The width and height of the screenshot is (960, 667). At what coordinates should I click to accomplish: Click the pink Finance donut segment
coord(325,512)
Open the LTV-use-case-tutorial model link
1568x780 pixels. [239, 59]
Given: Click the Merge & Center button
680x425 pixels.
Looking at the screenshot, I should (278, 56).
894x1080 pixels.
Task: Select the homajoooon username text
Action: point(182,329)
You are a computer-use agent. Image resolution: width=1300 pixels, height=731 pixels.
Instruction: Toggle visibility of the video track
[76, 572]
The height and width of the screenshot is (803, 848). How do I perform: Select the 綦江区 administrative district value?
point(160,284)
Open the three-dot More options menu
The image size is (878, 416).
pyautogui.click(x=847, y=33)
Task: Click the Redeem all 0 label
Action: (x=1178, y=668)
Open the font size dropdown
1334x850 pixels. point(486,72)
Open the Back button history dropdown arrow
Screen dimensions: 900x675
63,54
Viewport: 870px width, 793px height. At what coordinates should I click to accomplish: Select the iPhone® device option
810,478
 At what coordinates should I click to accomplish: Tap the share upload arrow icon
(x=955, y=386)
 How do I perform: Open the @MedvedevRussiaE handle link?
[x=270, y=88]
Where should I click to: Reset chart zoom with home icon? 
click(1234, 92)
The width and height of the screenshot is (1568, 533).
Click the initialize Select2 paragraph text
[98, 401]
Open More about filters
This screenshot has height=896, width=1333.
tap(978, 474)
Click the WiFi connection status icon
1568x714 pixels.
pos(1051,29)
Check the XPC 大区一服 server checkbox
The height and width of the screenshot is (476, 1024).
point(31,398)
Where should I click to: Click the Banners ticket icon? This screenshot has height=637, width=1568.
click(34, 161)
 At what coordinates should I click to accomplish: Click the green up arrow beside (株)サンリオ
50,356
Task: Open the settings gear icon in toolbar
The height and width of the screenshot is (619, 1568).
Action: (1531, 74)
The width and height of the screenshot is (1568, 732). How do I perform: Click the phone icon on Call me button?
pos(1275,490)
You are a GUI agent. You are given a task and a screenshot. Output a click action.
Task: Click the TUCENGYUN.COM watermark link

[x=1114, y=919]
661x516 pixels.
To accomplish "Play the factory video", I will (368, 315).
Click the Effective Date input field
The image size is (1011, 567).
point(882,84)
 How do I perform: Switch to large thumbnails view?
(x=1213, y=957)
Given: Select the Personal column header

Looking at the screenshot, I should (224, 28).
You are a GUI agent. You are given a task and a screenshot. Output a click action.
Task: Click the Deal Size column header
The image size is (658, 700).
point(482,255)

- - - -

-- Task prompt --
Copy out all the rows again, replacing each "How do I perform" with "How can I do" and leaving everything else untouched.

-- Exercise solution --
The width and height of the screenshot is (960, 667). At what coordinates should I click to accomplish: Click the pink Finance donut segment
coord(325,512)
Open the LTV-use-case-tutorial model link
1568x780 pixels. [239, 59]
Given: Click the Merge & Center button
680x425 pixels.
Looking at the screenshot, I should (278, 56).
894x1080 pixels.
Task: Select the homajoooon username text
Action: point(182,329)
You are a computer-use agent. Image resolution: width=1300 pixels, height=731 pixels.
Instruction: Toggle visibility of the video track
[76, 572]
The height and width of the screenshot is (803, 848). How can I do: Select the 綦江区 administrative district value?
point(160,284)
Open the three-dot More options menu
The image size is (878, 416).
pyautogui.click(x=847, y=33)
Task: Click the Redeem all 0 label
Action: (x=1178, y=668)
Open the font size dropdown
1334x850 pixels. point(486,72)
Open the Back button history dropdown arrow
Screen dimensions: 900x675
63,54
Viewport: 870px width, 793px height. At what coordinates should I click to accomplish: Select the iPhone® device option
810,478
 At what coordinates should I click to accomplish: Tap the share upload arrow icon
(x=955, y=386)
 How can I do: Open the @MedvedevRussiaE handle link?
[x=270, y=88]
Where should I click to: Reset chart zoom with home icon? 
click(1234, 92)
The width and height of the screenshot is (1568, 533).
Click the initialize Select2 paragraph text
[98, 401]
Open More about filters
This screenshot has height=896, width=1333.
tap(978, 474)
Click the WiFi connection status icon
1568x714 pixels.
pos(1051,29)
Check the XPC 大区一服 server checkbox
The height and width of the screenshot is (476, 1024).
point(31,398)
Where should I click to: Click the Banners ticket icon? This screenshot has height=637, width=1568.
click(34, 161)
 At what coordinates should I click to accomplish: Click the green up arrow beside (株)サンリオ
50,356
Task: Open the settings gear icon in toolbar
The height and width of the screenshot is (619, 1568).
Action: (1531, 74)
The width and height of the screenshot is (1568, 732). How can I do: Click the phone icon on Call me button?
pos(1275,490)
You are a GUI agent. You are given a task and a screenshot. Output a click action.
Task: Click the TUCENGYUN.COM watermark link

[x=1114, y=919]
661x516 pixels.
To accomplish "Play the factory video", I will (368, 315).
Click the Effective Date input field
The image size is (1011, 567).
point(882,84)
 How can I do: Switch to large thumbnails view?
(x=1213, y=957)
Given: Select the Personal column header

Looking at the screenshot, I should (224, 28).
You are a GUI agent. You are given a task and a screenshot. Output a click action.
Task: Click the Deal Size column header
The image size is (658, 700).
point(482,255)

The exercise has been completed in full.